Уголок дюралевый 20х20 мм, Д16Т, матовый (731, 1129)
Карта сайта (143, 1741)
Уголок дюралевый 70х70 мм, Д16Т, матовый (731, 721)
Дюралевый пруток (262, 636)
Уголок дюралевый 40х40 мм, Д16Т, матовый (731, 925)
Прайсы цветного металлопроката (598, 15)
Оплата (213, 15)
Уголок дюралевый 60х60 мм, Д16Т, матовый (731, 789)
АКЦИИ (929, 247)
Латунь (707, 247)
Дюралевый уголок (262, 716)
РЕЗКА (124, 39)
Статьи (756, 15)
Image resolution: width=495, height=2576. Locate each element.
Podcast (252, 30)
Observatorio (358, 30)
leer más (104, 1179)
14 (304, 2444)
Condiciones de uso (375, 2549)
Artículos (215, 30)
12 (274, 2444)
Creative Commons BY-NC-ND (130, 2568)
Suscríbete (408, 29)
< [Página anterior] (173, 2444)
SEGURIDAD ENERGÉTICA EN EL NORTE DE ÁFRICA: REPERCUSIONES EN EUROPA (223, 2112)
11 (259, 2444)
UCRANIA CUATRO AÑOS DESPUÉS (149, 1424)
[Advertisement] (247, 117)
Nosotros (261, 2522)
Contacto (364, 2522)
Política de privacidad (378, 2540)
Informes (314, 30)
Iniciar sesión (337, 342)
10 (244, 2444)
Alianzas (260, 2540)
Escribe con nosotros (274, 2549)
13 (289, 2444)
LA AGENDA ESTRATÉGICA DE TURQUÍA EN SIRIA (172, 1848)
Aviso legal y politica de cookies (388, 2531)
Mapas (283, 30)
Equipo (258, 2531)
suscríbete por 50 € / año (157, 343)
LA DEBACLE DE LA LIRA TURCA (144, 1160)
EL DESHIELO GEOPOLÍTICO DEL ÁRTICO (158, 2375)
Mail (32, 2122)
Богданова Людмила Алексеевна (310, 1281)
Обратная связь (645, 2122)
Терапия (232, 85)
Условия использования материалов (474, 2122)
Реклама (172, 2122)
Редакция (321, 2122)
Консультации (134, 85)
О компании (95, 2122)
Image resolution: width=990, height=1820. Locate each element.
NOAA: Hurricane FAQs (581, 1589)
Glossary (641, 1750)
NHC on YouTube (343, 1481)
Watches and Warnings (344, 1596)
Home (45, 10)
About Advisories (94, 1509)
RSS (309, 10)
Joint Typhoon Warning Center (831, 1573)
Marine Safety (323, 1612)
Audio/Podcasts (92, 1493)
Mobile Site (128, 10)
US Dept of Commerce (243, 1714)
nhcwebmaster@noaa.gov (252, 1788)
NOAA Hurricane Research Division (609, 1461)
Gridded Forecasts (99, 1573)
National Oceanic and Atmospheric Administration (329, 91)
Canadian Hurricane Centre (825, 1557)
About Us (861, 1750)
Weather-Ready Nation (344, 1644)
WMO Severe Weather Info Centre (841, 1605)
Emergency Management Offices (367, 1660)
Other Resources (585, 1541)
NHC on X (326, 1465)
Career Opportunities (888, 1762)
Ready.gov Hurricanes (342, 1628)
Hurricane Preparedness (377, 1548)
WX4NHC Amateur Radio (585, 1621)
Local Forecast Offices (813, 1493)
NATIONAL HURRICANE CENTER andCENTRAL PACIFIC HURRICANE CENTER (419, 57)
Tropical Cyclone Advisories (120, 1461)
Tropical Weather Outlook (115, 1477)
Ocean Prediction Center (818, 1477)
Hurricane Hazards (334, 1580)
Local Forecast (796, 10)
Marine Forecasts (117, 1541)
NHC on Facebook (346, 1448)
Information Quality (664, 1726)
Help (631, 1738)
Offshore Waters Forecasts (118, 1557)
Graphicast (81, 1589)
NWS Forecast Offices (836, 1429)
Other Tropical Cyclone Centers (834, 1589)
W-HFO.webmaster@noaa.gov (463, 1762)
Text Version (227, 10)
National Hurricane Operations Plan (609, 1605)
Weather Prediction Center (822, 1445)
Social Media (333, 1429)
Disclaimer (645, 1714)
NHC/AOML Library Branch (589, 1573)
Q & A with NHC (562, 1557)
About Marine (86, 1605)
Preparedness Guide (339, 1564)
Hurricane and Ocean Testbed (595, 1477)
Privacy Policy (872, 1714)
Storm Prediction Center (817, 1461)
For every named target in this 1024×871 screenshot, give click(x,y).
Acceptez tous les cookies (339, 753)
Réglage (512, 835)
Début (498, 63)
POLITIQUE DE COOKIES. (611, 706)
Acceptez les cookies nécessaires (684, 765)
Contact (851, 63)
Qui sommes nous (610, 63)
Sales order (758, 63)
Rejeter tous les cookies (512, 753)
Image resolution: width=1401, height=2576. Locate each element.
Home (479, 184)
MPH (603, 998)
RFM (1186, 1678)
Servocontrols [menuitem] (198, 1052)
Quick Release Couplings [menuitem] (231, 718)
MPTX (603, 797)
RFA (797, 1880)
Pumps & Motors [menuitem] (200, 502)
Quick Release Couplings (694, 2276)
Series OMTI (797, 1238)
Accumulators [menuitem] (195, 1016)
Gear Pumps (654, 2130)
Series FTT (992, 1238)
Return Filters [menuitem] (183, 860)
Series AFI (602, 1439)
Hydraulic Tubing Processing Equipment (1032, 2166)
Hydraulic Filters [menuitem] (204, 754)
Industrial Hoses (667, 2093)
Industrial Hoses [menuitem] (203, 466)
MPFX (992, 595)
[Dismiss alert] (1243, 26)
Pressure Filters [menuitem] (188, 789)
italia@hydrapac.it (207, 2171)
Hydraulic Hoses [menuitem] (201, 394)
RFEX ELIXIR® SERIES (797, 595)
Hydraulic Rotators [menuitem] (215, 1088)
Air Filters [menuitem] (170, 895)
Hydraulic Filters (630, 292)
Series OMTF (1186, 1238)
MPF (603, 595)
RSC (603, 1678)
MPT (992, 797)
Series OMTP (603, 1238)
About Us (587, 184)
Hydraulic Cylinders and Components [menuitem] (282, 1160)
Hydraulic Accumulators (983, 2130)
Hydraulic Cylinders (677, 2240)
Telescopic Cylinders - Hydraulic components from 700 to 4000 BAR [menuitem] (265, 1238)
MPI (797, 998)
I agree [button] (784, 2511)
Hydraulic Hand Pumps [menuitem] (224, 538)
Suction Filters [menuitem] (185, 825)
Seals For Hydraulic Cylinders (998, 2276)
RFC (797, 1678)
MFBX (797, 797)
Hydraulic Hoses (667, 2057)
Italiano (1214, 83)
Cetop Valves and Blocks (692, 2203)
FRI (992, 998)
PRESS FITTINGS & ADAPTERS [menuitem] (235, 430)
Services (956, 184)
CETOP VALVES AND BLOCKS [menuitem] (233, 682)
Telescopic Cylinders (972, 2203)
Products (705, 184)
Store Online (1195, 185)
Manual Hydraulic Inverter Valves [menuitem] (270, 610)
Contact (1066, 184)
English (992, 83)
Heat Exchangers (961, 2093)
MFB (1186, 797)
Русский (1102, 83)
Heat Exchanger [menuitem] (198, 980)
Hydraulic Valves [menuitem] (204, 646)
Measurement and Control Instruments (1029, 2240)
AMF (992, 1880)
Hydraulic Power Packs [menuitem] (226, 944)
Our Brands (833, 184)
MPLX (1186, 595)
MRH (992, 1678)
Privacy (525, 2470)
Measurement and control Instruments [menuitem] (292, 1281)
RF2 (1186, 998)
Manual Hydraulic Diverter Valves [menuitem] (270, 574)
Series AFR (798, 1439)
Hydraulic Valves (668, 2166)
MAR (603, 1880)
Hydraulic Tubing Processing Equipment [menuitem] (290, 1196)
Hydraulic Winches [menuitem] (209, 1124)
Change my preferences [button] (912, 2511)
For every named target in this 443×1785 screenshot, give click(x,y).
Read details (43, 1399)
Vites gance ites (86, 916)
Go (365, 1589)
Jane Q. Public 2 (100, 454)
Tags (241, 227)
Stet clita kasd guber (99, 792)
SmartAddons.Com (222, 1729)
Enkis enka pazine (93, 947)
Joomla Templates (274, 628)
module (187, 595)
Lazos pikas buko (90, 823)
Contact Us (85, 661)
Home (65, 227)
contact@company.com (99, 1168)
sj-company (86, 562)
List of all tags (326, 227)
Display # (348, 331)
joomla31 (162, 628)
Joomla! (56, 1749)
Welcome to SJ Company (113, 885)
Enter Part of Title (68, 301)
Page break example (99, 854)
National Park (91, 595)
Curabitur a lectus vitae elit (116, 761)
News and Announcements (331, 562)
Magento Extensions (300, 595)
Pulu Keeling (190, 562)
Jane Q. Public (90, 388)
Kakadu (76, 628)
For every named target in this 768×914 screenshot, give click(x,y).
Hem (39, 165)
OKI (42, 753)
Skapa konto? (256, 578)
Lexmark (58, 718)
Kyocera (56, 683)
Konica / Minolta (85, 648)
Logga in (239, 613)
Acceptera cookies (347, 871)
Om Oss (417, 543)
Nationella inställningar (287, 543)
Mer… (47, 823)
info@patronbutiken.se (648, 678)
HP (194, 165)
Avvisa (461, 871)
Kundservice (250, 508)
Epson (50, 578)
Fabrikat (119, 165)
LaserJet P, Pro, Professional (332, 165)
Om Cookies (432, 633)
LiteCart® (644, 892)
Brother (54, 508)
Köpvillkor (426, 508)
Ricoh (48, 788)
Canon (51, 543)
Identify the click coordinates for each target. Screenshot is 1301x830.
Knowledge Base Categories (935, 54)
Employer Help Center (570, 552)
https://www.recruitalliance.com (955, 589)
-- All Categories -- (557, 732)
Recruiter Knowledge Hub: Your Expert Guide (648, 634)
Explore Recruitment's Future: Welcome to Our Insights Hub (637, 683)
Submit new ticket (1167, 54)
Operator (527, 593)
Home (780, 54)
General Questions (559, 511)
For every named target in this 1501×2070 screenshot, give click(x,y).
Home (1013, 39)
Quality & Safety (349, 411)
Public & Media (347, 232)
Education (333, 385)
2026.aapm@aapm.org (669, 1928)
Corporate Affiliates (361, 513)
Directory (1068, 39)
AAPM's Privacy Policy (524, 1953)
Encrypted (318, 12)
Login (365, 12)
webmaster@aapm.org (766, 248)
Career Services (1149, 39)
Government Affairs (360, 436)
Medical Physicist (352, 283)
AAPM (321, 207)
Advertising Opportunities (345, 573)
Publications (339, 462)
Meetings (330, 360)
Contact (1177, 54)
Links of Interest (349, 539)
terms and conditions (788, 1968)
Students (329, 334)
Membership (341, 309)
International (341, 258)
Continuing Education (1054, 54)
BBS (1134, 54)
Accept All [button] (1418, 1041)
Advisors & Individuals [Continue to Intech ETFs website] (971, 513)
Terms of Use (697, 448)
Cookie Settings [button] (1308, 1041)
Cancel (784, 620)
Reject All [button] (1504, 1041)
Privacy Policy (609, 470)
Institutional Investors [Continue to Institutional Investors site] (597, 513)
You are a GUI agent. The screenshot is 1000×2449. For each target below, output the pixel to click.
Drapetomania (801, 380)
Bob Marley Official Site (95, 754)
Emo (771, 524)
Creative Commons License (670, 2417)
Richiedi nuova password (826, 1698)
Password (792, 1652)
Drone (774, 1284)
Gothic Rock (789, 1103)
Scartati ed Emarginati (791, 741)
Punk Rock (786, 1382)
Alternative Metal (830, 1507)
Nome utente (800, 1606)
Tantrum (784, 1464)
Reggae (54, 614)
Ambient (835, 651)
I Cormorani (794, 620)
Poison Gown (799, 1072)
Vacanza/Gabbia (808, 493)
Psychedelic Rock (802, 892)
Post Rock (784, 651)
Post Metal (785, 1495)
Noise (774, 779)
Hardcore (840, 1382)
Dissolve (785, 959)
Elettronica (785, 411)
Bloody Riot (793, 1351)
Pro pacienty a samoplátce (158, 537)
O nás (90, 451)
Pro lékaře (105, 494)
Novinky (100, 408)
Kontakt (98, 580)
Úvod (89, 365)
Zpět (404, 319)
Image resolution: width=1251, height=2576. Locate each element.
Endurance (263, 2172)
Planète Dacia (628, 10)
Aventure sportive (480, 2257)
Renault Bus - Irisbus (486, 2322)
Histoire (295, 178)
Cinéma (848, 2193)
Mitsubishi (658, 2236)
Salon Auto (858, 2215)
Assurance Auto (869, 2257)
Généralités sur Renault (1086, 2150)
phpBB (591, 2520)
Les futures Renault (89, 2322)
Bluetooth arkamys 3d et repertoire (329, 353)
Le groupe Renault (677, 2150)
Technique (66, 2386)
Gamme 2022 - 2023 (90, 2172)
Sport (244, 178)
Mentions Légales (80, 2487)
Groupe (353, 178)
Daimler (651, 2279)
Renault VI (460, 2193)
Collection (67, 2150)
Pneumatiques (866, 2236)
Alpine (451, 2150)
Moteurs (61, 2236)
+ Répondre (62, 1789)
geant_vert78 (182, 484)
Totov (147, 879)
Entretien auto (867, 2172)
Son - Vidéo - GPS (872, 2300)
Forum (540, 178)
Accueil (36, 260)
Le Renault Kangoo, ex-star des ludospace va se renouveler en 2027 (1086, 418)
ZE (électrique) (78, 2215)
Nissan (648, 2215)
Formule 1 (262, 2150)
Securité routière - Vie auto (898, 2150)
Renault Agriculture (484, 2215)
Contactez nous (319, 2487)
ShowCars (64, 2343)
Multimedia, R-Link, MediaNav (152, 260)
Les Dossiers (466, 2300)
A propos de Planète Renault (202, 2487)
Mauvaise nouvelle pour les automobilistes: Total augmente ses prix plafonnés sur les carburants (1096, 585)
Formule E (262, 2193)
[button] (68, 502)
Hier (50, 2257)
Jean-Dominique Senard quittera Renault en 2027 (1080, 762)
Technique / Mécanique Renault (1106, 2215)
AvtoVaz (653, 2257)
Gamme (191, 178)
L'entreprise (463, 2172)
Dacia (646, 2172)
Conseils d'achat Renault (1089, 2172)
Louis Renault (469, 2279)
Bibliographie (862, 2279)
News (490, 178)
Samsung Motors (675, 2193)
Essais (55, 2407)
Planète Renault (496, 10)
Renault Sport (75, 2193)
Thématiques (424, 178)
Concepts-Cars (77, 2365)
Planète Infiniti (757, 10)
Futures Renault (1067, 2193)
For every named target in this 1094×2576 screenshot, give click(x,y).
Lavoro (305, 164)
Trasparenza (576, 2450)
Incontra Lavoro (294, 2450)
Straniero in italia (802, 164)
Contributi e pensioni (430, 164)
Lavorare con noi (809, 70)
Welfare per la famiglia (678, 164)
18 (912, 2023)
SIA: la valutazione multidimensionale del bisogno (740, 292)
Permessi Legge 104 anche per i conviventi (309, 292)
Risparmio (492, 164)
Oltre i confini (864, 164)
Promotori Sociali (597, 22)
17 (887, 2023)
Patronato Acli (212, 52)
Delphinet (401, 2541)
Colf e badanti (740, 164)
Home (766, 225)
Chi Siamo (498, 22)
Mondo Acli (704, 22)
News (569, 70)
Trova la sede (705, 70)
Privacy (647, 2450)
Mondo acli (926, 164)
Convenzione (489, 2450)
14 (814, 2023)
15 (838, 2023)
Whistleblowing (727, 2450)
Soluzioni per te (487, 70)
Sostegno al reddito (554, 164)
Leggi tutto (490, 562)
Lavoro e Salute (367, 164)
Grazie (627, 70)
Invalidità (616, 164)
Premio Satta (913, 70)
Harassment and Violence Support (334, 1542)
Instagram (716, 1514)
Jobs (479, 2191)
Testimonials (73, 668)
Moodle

§ What is asked:
Can you turn the rows above into a numbered list, starting with the row containing "Seals For Hydraulic Cylinders (998, 2276)" and going on through the row containing "Heat Exchanger [menuitem] (198, 980)", with any blank lines left out?

§ Solution for this problem:
1. Seals For Hydraulic Cylinders (998, 2276)
2. RFC (797, 1678)
3. MFBX (797, 797)
4. Hydraulic Hoses (667, 2057)
5. Italiano (1214, 83)
6. Cetop Valves and Blocks (692, 2203)
7. FRI (992, 998)
8. PRESS FITTINGS & ADAPTERS [menuitem] (235, 430)
9. Services (956, 184)
10. CETOP VALVES AND BLOCKS [menuitem] (233, 682)
11. Telescopic Cylinders (972, 2203)
12. Products (705, 184)
13. Store Online (1195, 185)
14. Manual Hydraulic Inverter Valves [menuitem] (270, 610)
15. Contact (1066, 184)
16. English (992, 83)
17. Heat Exchangers (961, 2093)
18. MFB (1186, 797)
19. Русский (1102, 83)
20. Heat Exchanger [menuitem] (198, 980)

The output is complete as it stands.